L’information judiciaire au pôle santé publique de Paris avait été ouverte en août 2022.

« Troubles neurocomportementaux »

« On peut démontrer que certains des riverains ont été contaminés par la Dépakine », soutient mardi Me Charles Joseph-Oudin, avocat d’une riveraine partie civile et de l’Association des victimes de la Dépakine (Apesac).

Une quinzaine de riverains sont en train de se constituer partie civile dans ce dossier, selon le conseil.

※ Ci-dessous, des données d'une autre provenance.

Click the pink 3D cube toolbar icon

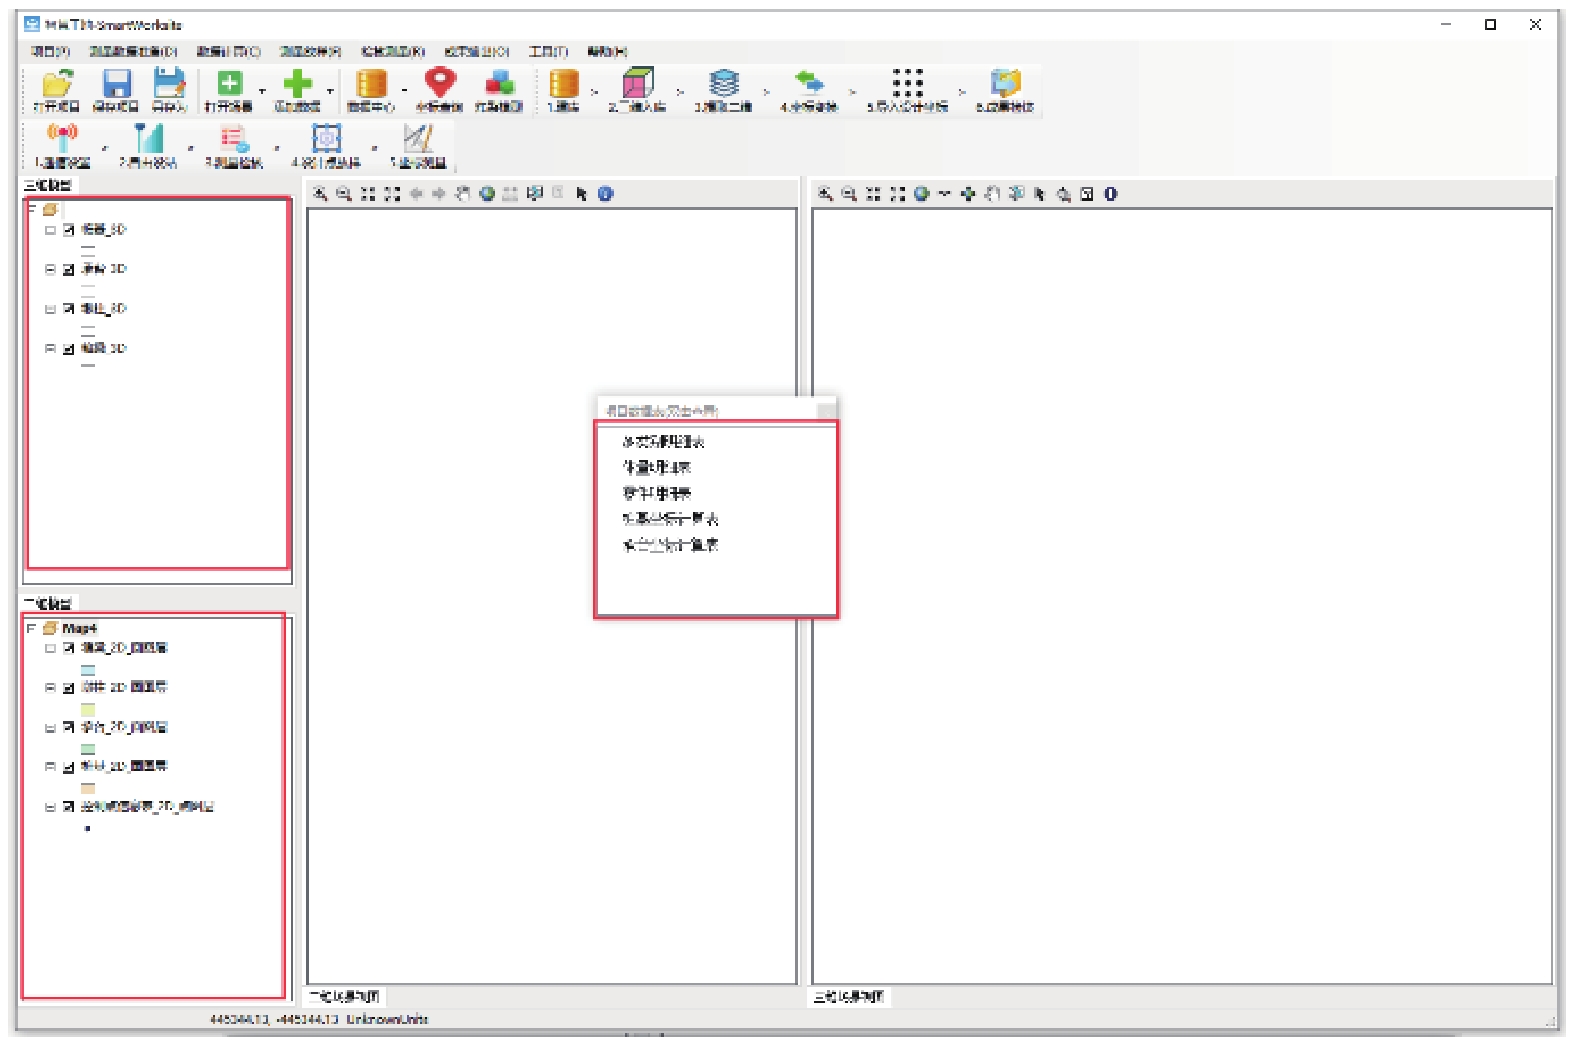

Me Oudin a déjà déposé plainte en novembre 2023 pour une mère de deux enfants « atteints de troubles neurocomportementaux » qui travaillait, lors de ses grossesses, « en face » de l’usine.

« Je regrette que la mise en danger de la vie d’autrui n’ait pas été retenue car cela a engendré de graves dommages sur les personnes directement exposées ou leur descendance », a réagi auprès de l’AFP Marine Martin, présidente de l’Apesac et figure emblématique des victimes de la Dépakine.

En avril 2024, la justice administrative a contraint Sanofi à réaliser une étude des risques sanitaires autour de Mourenx.

Dans une autre information judiciaire, ouverte en 2016 et portant sur le coeur du scandale de la Dépakine et de ses impacts éventuels sur la santé, le groupe est mis en examen pour tromperie aggravée et blessures involontaires depuis 2020.

En juin 2023, la Cour de cassation avait validé la prescription d’un certain nombre de plaintes, un « fort affaiblissement » du dossier selon une source proche de celui-ci.

Dans les procédures ouvertes à l’Office national d’indemnisation des accidents médicaux (Oniam), « 120 millions d’euros d’argent public ont déjà été engagés en lieu et place de Sanofi » pour près de 2.000 victimes, selon Me Oudin.

« Il n’y a pas de lien entre la procédure judiciaire sur les émissions de bromopropane du site de Mourenx et les autres procédures judiciaires liées à la prescription de valproate de sodium », a souligné Sanofi dans sa réaction.

Selon des estimations des autorités sanitaires françaises, la molécule serait responsable de malformations chez 2.150 à 4.100 enfants et de troubles neurodéveloppementaux chez 16.600 à 30.400 enfants.